The sanctity of marriage and family has once again come under attack, but this time it comes in an unusual form.
Married at First Sight is a television show airing on A&E’s FYI Network that has six complete strangers legally marry one another within the first few moments of meeting. Cameras follow the three newly wedded couples relationship for six weeks as they begin to learn about one another’s likes and dislikes while deciding if they want to continue the marriage or seek a divorce at the end of the trial run.
Couples are created by a sexologist, psychologist, sociologist, and spiritual advisor who use their respective skills to determine the best matches from a series of questionnaires potential contestants take. If they choose to separate at the conclusion of the six-week test, the network will then pay for their divorce.
Here’s the trailer to the show, in which Dr. Pepper Schwartz claims, “I believe it’s time to change the way we approach marriage.”
The notion that marrying a stranger based off of four people’s ideas of what qualities will make the best spouse gives the impression that marriage is not the ‘til death do us part’ vow but instead an experiment to entertain viewers with the safety net of a paid divorce by the network if a couple decides to forgo their legal union. People who believe they can go on a reality show to have a trial marriage without there being any repercussions to live with if the relationship sours degrades the commitment that God created for a man and woman to raise children together in a stable and supportive environment. This show creates a mockery of marriage by showcasing how easy a decision it is to get a divorce without knowing the harrowing psychological effects the dismantling of a union can bring.
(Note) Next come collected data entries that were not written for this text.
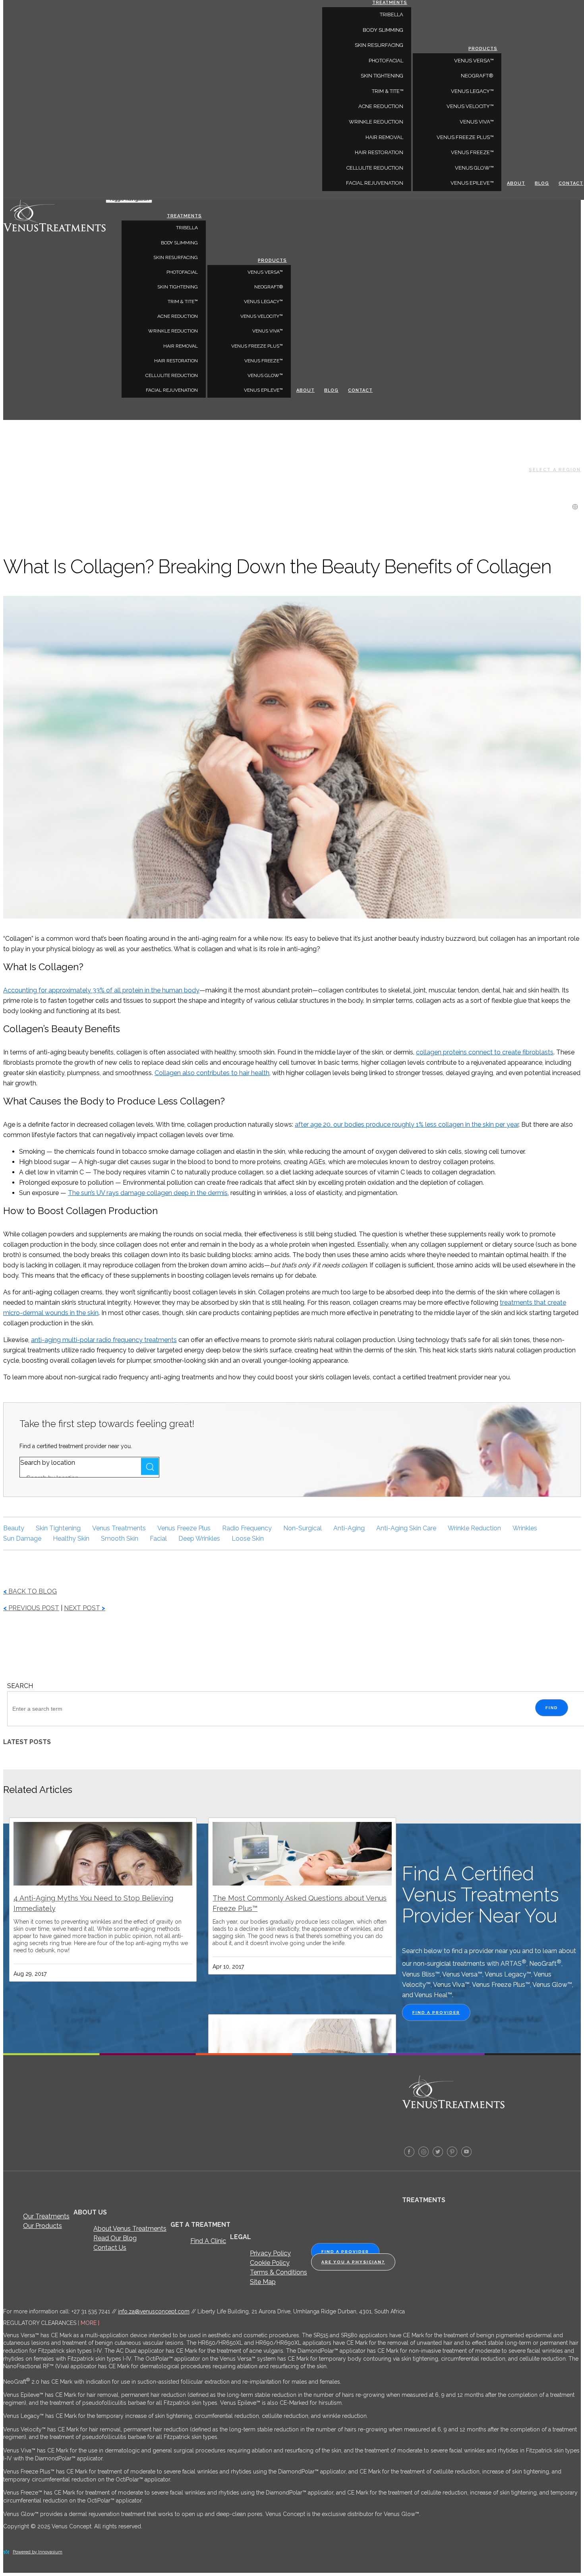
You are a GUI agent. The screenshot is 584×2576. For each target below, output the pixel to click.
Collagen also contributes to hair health (212, 1073)
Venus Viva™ (267, 331)
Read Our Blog (115, 2238)
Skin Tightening (177, 287)
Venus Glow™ (265, 375)
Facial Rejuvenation (172, 390)
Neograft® (268, 287)
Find (551, 1708)
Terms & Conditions (278, 2272)
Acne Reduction (177, 316)
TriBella (187, 227)
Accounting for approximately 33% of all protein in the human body (101, 990)
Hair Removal (180, 346)
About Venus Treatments (129, 2228)
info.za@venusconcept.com (154, 2311)
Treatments (184, 216)
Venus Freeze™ (263, 361)
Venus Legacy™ (263, 301)
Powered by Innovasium (37, 2552)
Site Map (263, 2282)
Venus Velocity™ (261, 316)
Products (272, 260)
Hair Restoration (176, 361)
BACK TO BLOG (30, 1591)
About (305, 390)
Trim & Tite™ (183, 301)
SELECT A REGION (555, 469)
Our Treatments (46, 2216)
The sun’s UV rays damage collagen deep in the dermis (148, 1193)
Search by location (47, 1462)
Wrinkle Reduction (173, 331)
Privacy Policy (270, 2253)
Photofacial (182, 272)
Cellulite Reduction (171, 375)
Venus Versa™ (265, 272)
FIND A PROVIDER (436, 2012)
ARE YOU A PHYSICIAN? (353, 2262)
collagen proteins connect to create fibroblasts (484, 1052)
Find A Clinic (208, 2241)
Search (150, 1466)
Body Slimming (179, 243)
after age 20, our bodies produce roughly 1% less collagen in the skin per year (406, 1124)
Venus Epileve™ (263, 390)
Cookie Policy (270, 2263)
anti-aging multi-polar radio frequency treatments (104, 1340)
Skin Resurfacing (175, 257)
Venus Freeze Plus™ (257, 346)
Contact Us (109, 2247)
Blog (331, 390)
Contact (360, 390)
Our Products (42, 2226)
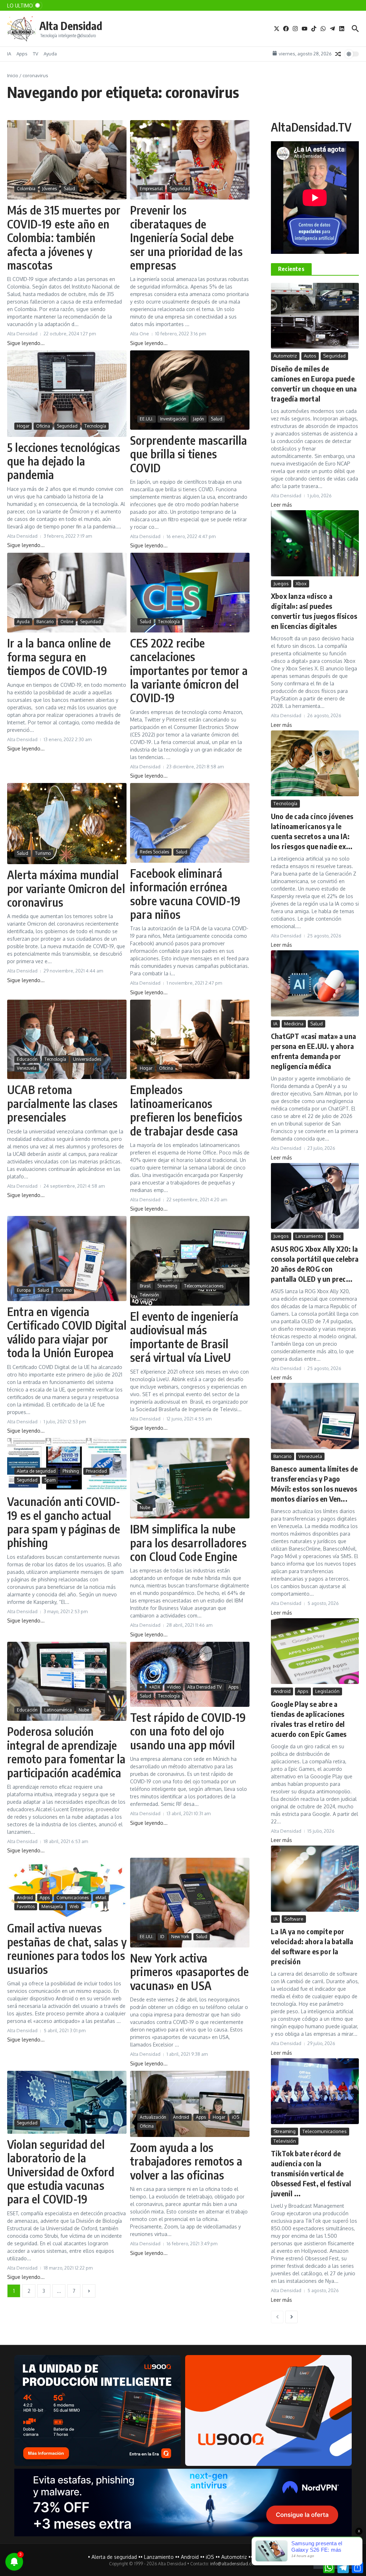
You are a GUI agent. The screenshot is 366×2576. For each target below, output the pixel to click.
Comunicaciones (72, 1897)
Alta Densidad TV (204, 1687)
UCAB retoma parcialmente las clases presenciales (62, 1103)
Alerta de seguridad (36, 1471)
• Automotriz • (234, 2557)
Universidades (87, 1059)
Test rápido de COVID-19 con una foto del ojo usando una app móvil (188, 1731)
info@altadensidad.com (233, 2563)
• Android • (189, 2557)
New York (180, 1936)
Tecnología (95, 426)
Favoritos (26, 1906)
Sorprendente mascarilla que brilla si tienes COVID (188, 454)
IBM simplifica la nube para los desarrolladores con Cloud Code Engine (188, 1542)
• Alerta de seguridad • (114, 2557)
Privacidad (96, 1471)
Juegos (281, 583)
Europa (24, 1290)
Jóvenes (49, 188)
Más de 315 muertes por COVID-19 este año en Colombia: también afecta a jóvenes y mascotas (63, 237)
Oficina (43, 426)
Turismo (43, 853)
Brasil (145, 1286)
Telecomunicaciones (203, 1286)
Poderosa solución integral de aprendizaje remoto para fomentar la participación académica (66, 1751)
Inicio (12, 75)
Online (66, 621)
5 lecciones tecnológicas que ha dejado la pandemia (63, 461)
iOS (235, 2117)
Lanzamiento (309, 1236)
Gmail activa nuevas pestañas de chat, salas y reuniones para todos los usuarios (67, 1948)
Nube (145, 1507)
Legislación (327, 1691)
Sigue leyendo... (26, 343)
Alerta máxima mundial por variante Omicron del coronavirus (66, 888)
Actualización (153, 2117)
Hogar (23, 426)
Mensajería (52, 1906)
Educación (27, 1059)
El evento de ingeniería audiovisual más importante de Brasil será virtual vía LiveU (184, 1336)
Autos (310, 356)
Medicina (293, 1023)
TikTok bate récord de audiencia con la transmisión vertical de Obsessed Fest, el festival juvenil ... (311, 2173)
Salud (69, 188)
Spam (49, 1480)
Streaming (167, 1286)
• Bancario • (264, 2557)
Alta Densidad (70, 26)
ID (162, 1936)
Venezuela (26, 1068)
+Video (173, 1687)
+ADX (154, 1687)
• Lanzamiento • (158, 2557)
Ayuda (50, 53)
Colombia (26, 188)
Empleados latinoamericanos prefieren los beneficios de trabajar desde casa (186, 1110)
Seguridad (179, 188)
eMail (100, 1897)
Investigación (173, 419)
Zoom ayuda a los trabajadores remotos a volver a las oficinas (186, 2161)
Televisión (149, 1294)
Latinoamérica (58, 1710)
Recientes (291, 268)
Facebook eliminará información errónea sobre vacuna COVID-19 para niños (185, 893)
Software (293, 1919)
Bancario (45, 621)
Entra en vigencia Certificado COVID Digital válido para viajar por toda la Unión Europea (67, 1332)
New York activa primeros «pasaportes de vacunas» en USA (189, 1972)
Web (74, 1906)
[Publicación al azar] (338, 54)
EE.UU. (146, 419)
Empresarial (151, 188)
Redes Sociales (154, 851)
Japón (198, 419)
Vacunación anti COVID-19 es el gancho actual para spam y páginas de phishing (63, 1522)
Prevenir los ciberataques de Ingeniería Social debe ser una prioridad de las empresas (186, 237)
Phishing (71, 1471)
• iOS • (210, 2557)
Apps (22, 53)
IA (9, 53)
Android (25, 1897)
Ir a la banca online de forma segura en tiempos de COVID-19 (59, 657)
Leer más (281, 505)
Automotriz (285, 356)
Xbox (301, 583)
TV (35, 53)
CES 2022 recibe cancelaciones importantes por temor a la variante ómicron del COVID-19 (189, 670)
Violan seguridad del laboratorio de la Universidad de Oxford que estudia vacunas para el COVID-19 (60, 2171)
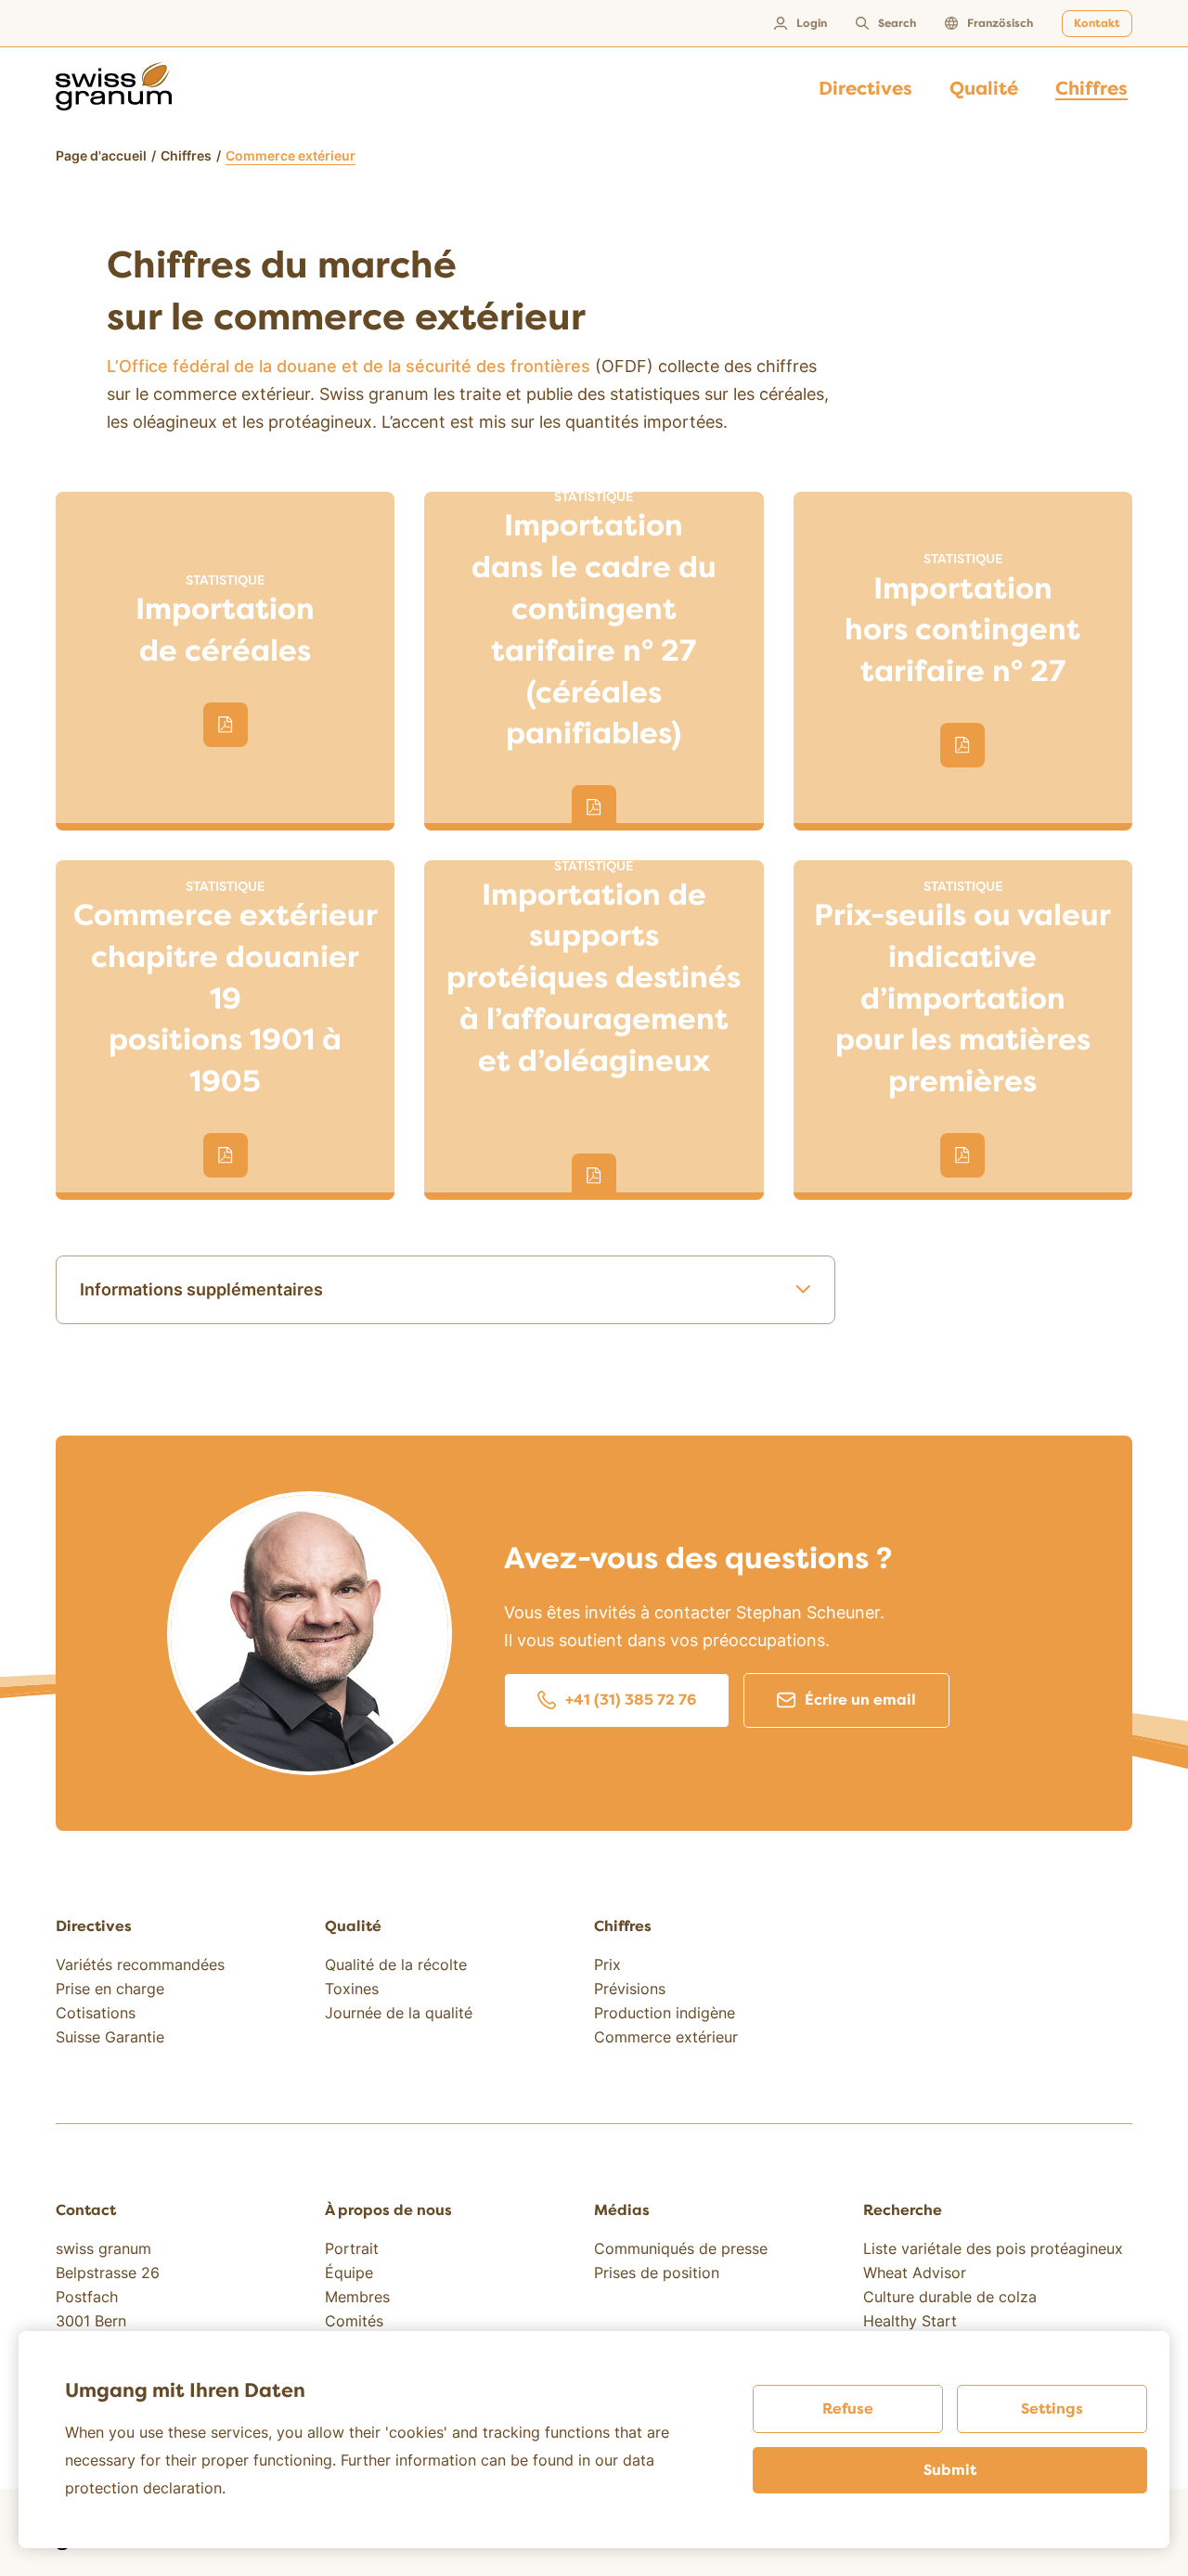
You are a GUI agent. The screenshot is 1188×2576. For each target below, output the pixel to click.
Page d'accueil (101, 155)
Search (897, 24)
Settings (1052, 2409)
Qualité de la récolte (396, 1964)
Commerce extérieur (666, 2037)
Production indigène (664, 2012)
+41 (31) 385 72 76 (630, 1700)
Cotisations (96, 2012)
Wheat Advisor (914, 2272)
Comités (354, 2321)
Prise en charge (110, 1988)
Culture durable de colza (950, 2296)
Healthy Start (910, 2321)
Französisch (1000, 24)
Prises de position (656, 2272)
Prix (607, 1964)
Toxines (352, 1988)
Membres (357, 2296)
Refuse (847, 2409)
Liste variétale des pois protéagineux (993, 2248)
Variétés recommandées (140, 1964)
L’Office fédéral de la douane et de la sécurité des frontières (348, 366)
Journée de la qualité (398, 2012)
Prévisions (629, 1988)
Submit (949, 2470)
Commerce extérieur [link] (290, 155)
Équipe (349, 2272)
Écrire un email (860, 1700)
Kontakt (1097, 24)
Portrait (352, 2248)
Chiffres (186, 155)
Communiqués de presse (681, 2248)
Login (811, 24)
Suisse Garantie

Ryan T. Anderson (The Heritage Foundation – and one of our speakers at City on the Hill) is adamant about the need for traditional marriage in society:
“At its most basic level, marriage is about attaching a man and a woman to each other as husband and wife to be father and mother to any children their sexual union produces… Marriage, rightly understood, brings together the two halves of humanity (male and female) in a monogamous relationship. Husband and wife pledge to each other to be faithful by vows of permanence and exclusivity. Marriage provides children with a relationship with the man and the woman who made them.”
For the A&E reality show, are the couples really considering the needs of any children they could have when engaging in sexual behavior and divorce could be as little as six weeks away? The men and women on the show do not believe there is anything uniquely different about their new roles of husband and wife and how they could potentially impact someone’s life as a mother and father. The approach to marriage by Married at First Sight is one not built on the importance of faithfulness and caring best for children and society, but instead is built on convenience and notoriety.
As a culture there is a need for a different approach to marriage but the answer is not a reality show; rather, as Gary Thomas writes in his best-selling Sacred Marriage:
“We have to stop asking of marriage what God never designed it to give- perfect happiness, conflict-free living, and idolatrous obsession. The problem with looking to another human to complete us is that, spiritually speaking, it’s idolatry. We are to find our fulfillment and purpose in God.”
The second season of the show recently aired its finale where one couple decided to divorce while the other two remained married. Six months later, a reunion special and a recent report unveiled that death threats and a restraining order led to a second couple’s divorce while the last remaining marriage was also over due to a lack of commitment and dedication to the marriage.
This recent experiment of Married at First Sight was a complete failure and should show young singles that marriage is not meant for a reality show to experiment with but rather an institution devoted to the commitment to each other and to their family.